> [What to do]:
Rewrite the data from the line that has "At what coordinates" through the line that has "Looking at the screenshot, I should (76, 56).", swapping "Viewport" for "Window size" and leaving everything else as it is.

## start Extracted entries

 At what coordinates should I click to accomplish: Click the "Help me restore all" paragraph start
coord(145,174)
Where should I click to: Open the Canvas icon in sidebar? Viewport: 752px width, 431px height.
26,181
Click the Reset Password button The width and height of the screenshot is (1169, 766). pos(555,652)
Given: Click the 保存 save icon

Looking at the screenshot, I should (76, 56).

## end Extracted entries
## start Extracted entries

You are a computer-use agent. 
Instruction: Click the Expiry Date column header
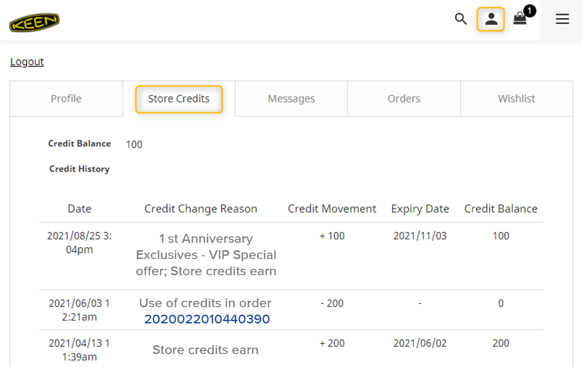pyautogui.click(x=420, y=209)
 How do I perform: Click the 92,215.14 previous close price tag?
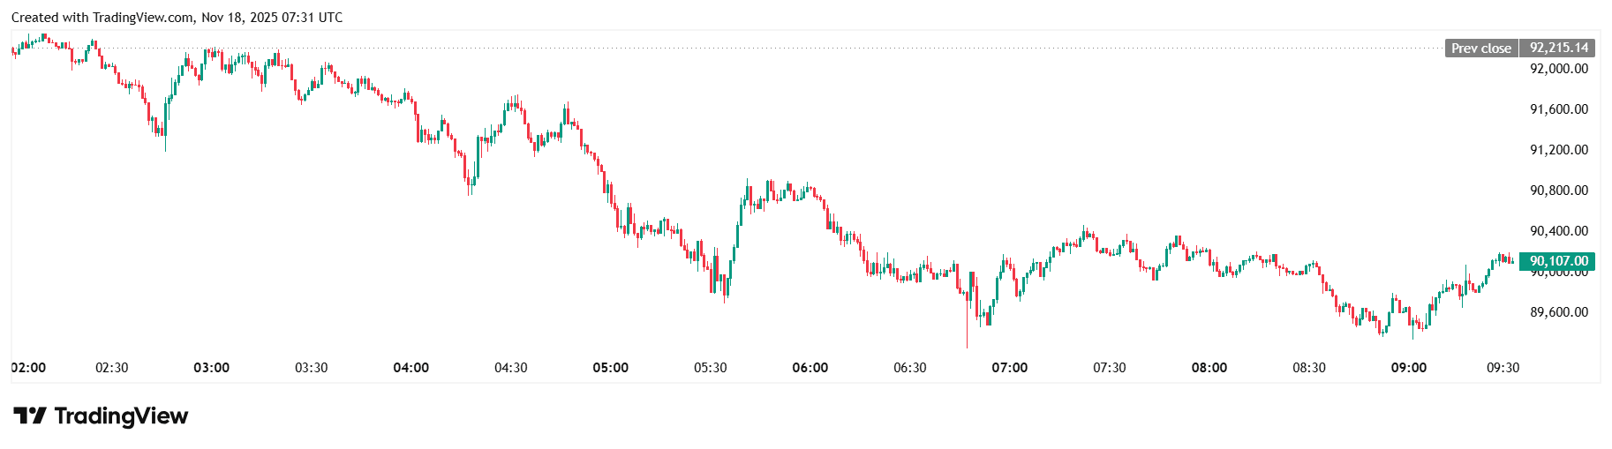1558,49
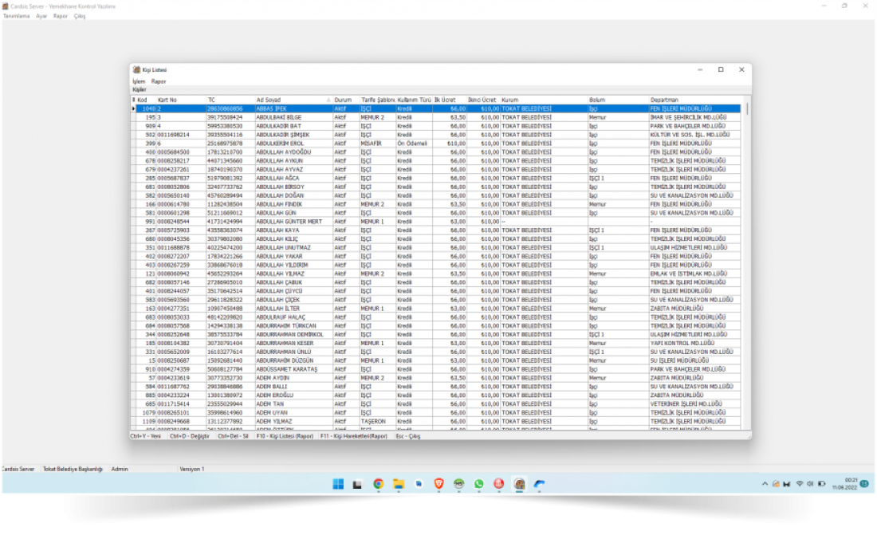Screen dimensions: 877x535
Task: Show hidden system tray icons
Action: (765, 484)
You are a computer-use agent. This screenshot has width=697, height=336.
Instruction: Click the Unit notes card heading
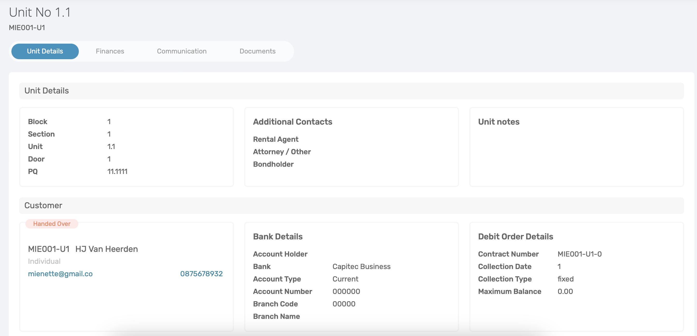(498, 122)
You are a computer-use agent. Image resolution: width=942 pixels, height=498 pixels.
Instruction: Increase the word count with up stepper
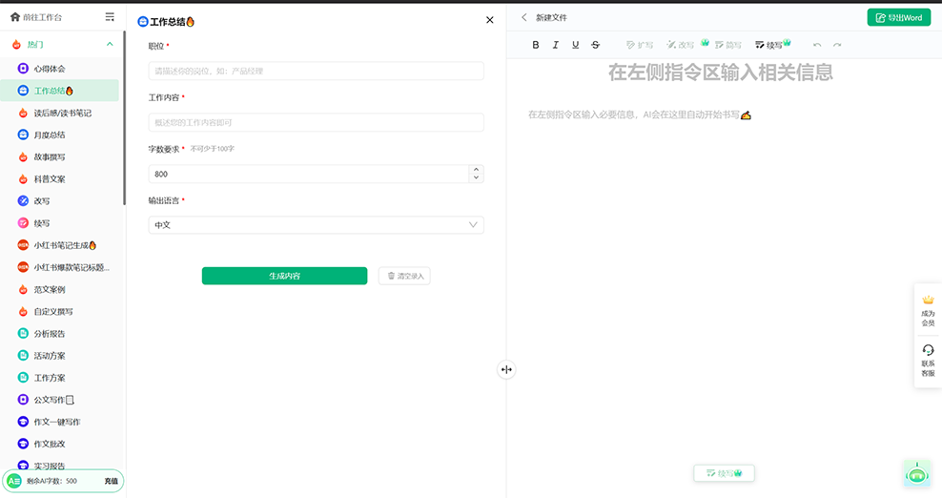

## end Extracted entries

> [Solved exercise]:
 At what coordinates should I click to accomplish: Click the "Help me restore all" paragraph start
coord(145,174)
Where should I click to: Open the Canvas icon in sidebar? Window size: 752px width, 431px height.
26,181
Click the Reset Password button The width and height of the screenshot is (1169, 766). pos(555,652)
Given: Click the 保存 save icon

Looking at the screenshot, I should (76, 56).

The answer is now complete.